Until now, a rough balance of power among local brigades had preserved a kind of equilibrium, if not stability. Although the transitional government scarcely existed outside of the luxury hotels where its officials gathered, no other force was strong enough to dominate. No single cleavage divided the competing cities and factions.
But that semblance of unity is now in tatters, and with it the hope that nonviolent negotiations might settle the competition for power and, implicitly, Libya’s oil. In May, a renegade former general, Khalifa Hifter, declared that he would seize power by force to purge Libya of Islamists, beginning in Benghazi. He vowed to eradicate the hard-line Islamists of Ansar al-Shariah, blamed for a long series of bombings and assassinations.
Borrowing lines from President Abdel-Fattah el-Sisi of Egypt, General Hifter also pledged to close the Parliament and arrest moderate Islamist members. And he has mustered a small fleet of helicopters and warplanes that have bombed rival bases around Benghazi, a steep escalation of the violence.
To fight back, moderate Islamists and other brigades who had distanced themselves from Ansar al-Shariah began closing ranks, welcoming the group into a newly formed council of “revolutionary” militias.

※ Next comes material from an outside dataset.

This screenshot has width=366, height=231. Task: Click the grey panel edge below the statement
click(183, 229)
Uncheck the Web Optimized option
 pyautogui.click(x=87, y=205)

“A lot of them have fought well,” Ali Bozakouk, a moderate Islamist lawmaker from Benghazi, said of militants with Ansar al-Shariah, speaking last week after meetings in Misurata. “When you are fighting against an intruder, sometimes you have hard choices. You are brothers in arms now and work out your differences later.” But the war has driven the other militias closer to the militants and further from moderates like Mr. Bozakouk.

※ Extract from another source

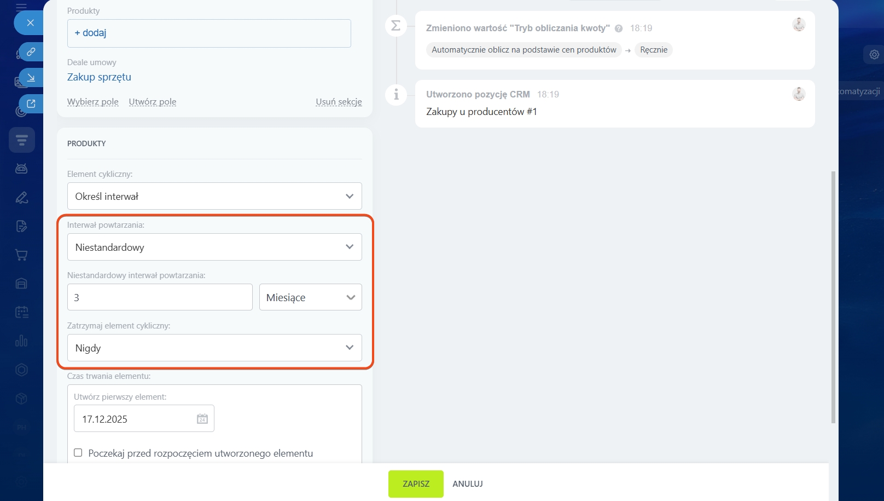Click the robot icon in sidebar
The width and height of the screenshot is (884, 501).
(22, 169)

Last week, a broad alliance of Benghazi militias that now includes Ansar al-Shariah issued a defiant statement denouncing relative moderates like the Libyan Muslim Brotherhood. “We will not accept the project of democracy, secular parties, nor the parties that falsely claim the Islamic cause,” the statement read. “They do not represent us.”
Although the general’s blitz has now stalled, it polarized the country, drawing alarms from some cities and tribes but applause from others. Perhaps the loudest applause came from the western mountain town of Zintan, where local militia leaders had recruited hundreds of former Qaddafi soldiers into special brigades, while also keeping control of the Tripoli airport.

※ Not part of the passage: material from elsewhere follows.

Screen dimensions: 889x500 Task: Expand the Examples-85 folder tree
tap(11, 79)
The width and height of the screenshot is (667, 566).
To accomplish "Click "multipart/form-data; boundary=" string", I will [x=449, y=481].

The alarms went off in the rival coastal city of Misurata, where militias have allied with the Islamists in political battles and jostled with the Zintanis for influence in the capital. Since Colonel Qaddafi’s ouster, the Misurata and Islamist militias developed a reputation for besieging government buildings and kidnapping high officials to try to pressure the Parliament. But in recent months the Zintanis and their anti-Islamist allies have stormed the Parliament and kidnapped senior lawmakers as well.
Adding to the tensions, the newly elected Parliament, led at first, on a seniority basis, by a member supportive of Mr. Hifter, announced plans to convene in Tobruk, an Eastern city under the general’s control.
About 30 members, most of them Islamists or Misuratans, refused to attend, dispelling hopes that the new legislature might unify the country. “That is foreign territory to me,” said Mr. Bozakouk, the Benghazi representative, who joined the boycott. (Tripoli’s backup airport, under the control of an Islamist militia, has cut off flights to Tobruk, even blocking a trip by the prime minister.)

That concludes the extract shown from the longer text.